(Collected data entries)

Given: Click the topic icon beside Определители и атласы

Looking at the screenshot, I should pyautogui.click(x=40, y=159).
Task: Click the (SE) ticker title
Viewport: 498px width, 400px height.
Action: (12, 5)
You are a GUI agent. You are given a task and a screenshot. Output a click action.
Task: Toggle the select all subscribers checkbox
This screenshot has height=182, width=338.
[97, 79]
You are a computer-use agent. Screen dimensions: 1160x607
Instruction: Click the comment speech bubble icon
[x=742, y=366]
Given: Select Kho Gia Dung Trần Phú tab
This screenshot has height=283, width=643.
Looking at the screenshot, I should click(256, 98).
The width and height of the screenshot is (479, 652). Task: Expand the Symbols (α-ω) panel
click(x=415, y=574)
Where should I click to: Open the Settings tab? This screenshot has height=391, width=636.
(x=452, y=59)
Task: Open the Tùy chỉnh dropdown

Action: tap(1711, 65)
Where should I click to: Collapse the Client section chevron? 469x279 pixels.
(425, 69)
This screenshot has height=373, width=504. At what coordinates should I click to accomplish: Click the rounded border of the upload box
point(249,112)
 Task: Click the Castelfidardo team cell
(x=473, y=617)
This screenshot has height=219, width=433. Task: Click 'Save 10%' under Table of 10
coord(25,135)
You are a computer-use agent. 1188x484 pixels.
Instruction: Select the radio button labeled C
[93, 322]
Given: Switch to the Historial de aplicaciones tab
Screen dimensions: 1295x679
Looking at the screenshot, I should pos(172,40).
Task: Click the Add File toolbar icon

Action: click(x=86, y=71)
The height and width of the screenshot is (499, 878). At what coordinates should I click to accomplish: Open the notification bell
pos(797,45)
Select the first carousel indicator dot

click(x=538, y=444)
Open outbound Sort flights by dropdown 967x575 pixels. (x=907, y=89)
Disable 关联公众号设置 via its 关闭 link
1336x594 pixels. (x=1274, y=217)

* Work request
The records above need to be output again, verbatim.

* Exercise result
Given: Click the topic icon beside Определители и атласы

Looking at the screenshot, I should pyautogui.click(x=40, y=159).
Task: Click the (SE) ticker title
Viewport: 498px width, 400px height.
Action: (12, 5)
You are a GUI agent. You are given a task and a screenshot. Output a click action.
Task: Toggle the select all subscribers checkbox
This screenshot has height=182, width=338.
[97, 79]
You are a computer-use agent. Screen dimensions: 1160x607
Instruction: Click the comment speech bubble icon
[x=742, y=366]
Given: Select Kho Gia Dung Trần Phú tab
This screenshot has height=283, width=643.
Looking at the screenshot, I should click(256, 98).
The width and height of the screenshot is (479, 652). Task: Expand the Symbols (α-ω) panel
click(x=415, y=574)
Where should I click to: Open the Settings tab? This screenshot has height=391, width=636.
(x=452, y=59)
Task: Open the Tùy chỉnh dropdown

Action: tap(1711, 65)
Where should I click to: Collapse the Client section chevron? 469x279 pixels.
(425, 69)
This screenshot has height=373, width=504. At what coordinates should I click to accomplish: Click the rounded border of the upload box
point(249,112)
 Task: Click the Castelfidardo team cell
(x=473, y=617)
This screenshot has height=219, width=433. Task: Click 'Save 10%' under Table of 10
coord(25,135)
You are a computer-use agent. 1188x484 pixels.
Instruction: Select the radio button labeled C
[93, 322]
Given: Switch to the Historial de aplicaciones tab
Screen dimensions: 1295x679
Looking at the screenshot, I should pos(172,40).
Task: Click the Add File toolbar icon

Action: click(x=86, y=71)
The height and width of the screenshot is (499, 878). At what coordinates should I click to accomplish: Open the notification bell
pos(797,45)
Select the first carousel indicator dot

click(x=538, y=444)
Open outbound Sort flights by dropdown 967x575 pixels. (x=907, y=89)
Disable 关联公众号设置 via its 关闭 link
1336x594 pixels. (x=1274, y=217)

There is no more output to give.